BEGIN DATA FOR THE TASK

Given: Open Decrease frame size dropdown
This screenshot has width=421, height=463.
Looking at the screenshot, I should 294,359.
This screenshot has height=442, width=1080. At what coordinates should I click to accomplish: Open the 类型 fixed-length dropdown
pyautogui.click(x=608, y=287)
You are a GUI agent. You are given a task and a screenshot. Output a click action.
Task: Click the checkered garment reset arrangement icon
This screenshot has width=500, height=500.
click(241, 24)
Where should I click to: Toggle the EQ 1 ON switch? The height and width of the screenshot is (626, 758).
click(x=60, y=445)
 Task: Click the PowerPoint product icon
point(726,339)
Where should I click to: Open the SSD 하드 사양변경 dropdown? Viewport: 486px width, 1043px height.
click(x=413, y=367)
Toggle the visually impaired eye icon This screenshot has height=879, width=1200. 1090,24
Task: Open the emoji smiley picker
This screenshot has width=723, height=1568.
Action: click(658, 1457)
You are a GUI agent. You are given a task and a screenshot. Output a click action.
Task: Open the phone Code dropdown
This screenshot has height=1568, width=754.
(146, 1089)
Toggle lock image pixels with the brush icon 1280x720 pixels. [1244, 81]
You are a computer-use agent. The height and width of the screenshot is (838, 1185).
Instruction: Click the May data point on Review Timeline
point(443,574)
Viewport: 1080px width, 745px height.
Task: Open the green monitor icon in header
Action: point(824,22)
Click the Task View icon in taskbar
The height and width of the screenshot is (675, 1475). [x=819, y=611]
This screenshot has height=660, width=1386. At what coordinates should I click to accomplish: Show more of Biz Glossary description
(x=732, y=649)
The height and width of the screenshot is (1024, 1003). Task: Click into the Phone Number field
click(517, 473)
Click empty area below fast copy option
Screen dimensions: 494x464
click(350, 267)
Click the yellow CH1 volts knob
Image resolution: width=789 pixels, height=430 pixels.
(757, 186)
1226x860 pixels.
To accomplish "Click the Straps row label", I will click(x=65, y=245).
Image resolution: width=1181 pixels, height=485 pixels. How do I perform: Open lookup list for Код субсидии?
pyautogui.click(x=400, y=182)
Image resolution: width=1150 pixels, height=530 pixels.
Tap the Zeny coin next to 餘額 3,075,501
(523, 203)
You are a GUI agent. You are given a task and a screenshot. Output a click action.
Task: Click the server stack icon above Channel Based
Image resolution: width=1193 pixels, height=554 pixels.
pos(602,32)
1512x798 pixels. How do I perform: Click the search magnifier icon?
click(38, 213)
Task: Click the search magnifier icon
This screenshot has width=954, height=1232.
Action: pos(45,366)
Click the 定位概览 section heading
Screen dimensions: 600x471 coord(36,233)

END DATA FOR THE TASK

Look above for the line with "This screenshot has width=723, height=1568." and the line with "Toggle lock image", and reproduce exactly those two lines plus every line between, nothing more.

This screenshot has width=723, height=1568.
Action: click(658, 1457)
You are a GUI agent. You are given a task and a screenshot. Output a click action.
Task: Open the phone Code dropdown
This screenshot has height=1568, width=754.
(146, 1089)
Toggle lock image pixels with the brush icon 1280x720 pixels. [1244, 81]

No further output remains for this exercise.